Directed by Carl Byker, Color, 120 minutes, DVD

“The Atrocious Saint” is what Old Hickory’s first biographer dubbed his subject, and the paradox fits. A charismatic visionary ever-smoldering with defensive rage and consumed by endless battles, Jackson epitomized emerging American paradigms: self-made, rough-hewn, driven to succeed, the self-reliant frontier leader with the steel-trap mind of a prophet who saw his nation’s manifest destiny written over expansive western skies. He changed American politics, geography and self-definition while he conquered the Creeks, waged a private war on Florida and beat the Brits (with a good bit of luck) to end the hapless War of 1812. He fought, massacred or bundled off Indian tribes, some of them former allies, and adopted an Indian son. Railing against his Whig opponents’ alleged unrepresentative and royalist leanings, he filled his government with crony hacks and widened voting to include lower-class white men while still dis enfranchising women and most free blacks. He owned 100 slaves and championed the peculiar institution’s expansion, but threatened to invade South Carolina if it seceded over the issue.

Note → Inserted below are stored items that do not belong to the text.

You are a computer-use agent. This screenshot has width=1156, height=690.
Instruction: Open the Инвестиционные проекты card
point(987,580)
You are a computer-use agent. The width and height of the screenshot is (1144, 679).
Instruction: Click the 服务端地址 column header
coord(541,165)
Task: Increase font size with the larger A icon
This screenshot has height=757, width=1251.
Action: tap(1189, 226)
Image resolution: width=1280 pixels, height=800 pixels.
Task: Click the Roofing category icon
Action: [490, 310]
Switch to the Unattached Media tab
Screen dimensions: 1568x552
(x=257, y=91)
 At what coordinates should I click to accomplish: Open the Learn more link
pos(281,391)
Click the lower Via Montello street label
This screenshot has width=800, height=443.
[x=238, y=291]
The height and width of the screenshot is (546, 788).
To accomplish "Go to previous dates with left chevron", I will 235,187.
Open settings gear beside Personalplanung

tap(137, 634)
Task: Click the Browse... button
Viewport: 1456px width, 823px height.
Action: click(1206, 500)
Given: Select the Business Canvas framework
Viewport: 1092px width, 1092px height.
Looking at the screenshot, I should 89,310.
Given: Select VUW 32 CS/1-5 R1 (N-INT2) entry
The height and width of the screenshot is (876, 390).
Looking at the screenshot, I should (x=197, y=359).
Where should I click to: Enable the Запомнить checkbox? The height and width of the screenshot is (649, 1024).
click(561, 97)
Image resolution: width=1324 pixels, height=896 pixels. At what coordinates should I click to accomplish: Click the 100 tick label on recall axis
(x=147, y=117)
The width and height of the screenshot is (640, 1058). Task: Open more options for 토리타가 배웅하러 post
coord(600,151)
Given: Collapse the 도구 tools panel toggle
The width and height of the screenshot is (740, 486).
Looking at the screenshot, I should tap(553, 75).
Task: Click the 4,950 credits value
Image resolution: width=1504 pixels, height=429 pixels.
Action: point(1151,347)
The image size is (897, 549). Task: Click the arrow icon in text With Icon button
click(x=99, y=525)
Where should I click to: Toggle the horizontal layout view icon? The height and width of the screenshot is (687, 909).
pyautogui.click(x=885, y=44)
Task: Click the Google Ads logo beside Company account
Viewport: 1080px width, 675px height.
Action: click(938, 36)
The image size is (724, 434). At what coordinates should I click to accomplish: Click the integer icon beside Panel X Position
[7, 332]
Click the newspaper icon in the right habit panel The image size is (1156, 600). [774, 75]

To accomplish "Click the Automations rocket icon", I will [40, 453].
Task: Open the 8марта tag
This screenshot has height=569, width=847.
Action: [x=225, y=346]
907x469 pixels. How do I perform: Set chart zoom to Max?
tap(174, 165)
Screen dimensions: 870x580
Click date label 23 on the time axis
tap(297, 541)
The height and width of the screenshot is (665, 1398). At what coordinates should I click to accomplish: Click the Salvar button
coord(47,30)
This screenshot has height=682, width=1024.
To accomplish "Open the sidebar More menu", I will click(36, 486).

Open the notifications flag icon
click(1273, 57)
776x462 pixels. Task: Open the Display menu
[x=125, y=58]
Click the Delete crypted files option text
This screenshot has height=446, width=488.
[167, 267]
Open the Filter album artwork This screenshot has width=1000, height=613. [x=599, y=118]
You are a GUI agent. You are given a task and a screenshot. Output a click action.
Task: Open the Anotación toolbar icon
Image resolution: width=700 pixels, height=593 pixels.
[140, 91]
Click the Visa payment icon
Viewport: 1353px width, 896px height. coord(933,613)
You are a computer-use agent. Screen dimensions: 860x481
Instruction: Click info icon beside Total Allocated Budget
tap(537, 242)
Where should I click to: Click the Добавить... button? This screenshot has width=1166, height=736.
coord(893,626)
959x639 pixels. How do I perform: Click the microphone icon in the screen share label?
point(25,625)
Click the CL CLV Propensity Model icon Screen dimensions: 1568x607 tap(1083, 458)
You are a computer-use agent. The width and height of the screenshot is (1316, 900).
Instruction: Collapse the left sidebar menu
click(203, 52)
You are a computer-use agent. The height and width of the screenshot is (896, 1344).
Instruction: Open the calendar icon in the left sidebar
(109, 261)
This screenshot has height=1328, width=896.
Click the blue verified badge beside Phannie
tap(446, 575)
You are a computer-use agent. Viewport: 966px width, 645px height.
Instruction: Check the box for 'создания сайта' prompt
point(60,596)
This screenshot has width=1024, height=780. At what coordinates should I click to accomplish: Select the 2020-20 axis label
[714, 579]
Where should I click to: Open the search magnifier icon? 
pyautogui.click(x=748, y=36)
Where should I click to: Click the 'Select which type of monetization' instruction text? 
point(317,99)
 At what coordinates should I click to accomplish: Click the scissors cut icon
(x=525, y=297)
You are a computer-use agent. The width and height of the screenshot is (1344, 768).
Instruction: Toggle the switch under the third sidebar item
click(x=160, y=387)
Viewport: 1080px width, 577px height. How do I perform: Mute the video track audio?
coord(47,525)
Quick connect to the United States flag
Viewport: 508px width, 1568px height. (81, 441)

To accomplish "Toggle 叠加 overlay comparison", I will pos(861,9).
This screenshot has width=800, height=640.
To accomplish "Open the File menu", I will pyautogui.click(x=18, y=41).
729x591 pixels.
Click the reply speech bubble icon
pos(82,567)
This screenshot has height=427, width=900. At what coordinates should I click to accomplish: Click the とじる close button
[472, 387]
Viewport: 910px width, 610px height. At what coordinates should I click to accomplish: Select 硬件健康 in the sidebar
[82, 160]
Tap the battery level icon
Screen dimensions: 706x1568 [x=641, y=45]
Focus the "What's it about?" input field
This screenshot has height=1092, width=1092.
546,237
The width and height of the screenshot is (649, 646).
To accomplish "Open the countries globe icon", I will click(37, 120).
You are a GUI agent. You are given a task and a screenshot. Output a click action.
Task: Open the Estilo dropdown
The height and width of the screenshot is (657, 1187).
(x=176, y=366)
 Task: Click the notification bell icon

Undermining the U.S. Bank and America’s nascent industrial economy, he demanded that corporate and financial titans in a democracy be publicly accountable.

On leaving office, Jackson proclaimed that his only two regrets were “not shooting Henry Clay and hanging John C. Calhoun.” Aside from his beloved Rachel, who died just before his presidency, no one could control or see too deeply into the tempestuous chieftain. This documentary balances critiques with insights, expertly and cunningly circling his hidden paradoxical soul.